The economic fallout of the Covid-19 pandemic in developed economies will prove less severe than first forecast, Fitch Ratings says.
While the effects of Covid-19 will reduce potential GDP growth in major developed markets, the harm “will be significantly less than initially feared in the early days of the health crisis,” the rating agency said in a new report.
Among other things, it noted that investment held up better than expected, and long-term unemployment hasn’t been as bad as feared, “helped by unprecedented policy support.”
Additionally, the recovery “will be much faster than in the aftermath of the global financial crisis in 2008-2009,” it said.

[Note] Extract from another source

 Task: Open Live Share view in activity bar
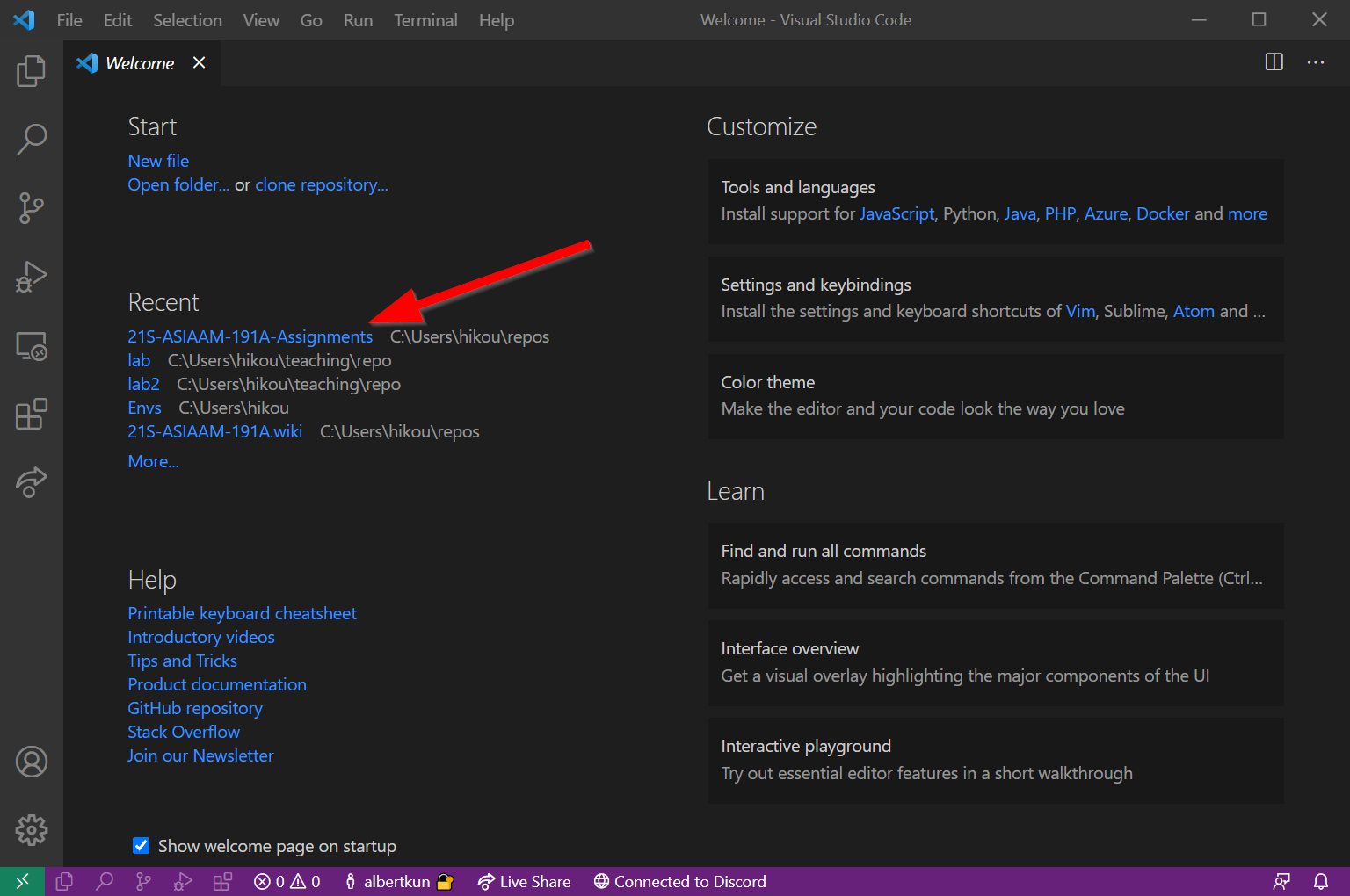pyautogui.click(x=32, y=481)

As a result, Fitch said it now expects that the pandemic will only cost 0.1 percentage points per year of potential growth for most large developed markets, compared with pre-pandemic levels.
“The small hit to potential growth stems from our expectations of slower labour force growth, driven by more older workers leaving the labour force permanently and lower net immigration in some regions,” it said.
“Also, the time it takes for labour to re-allocate from shrinking to growing industries may increase labour market mismatch.”
While inflation has soared recently, Fitch said that this reflects short-term supply-chain disruptions.
“Our latest estimates of supply-side potential suggest output gaps will remain negative in most major [developed markets] in 2022, limiting upward pressure on inflation,” the report said.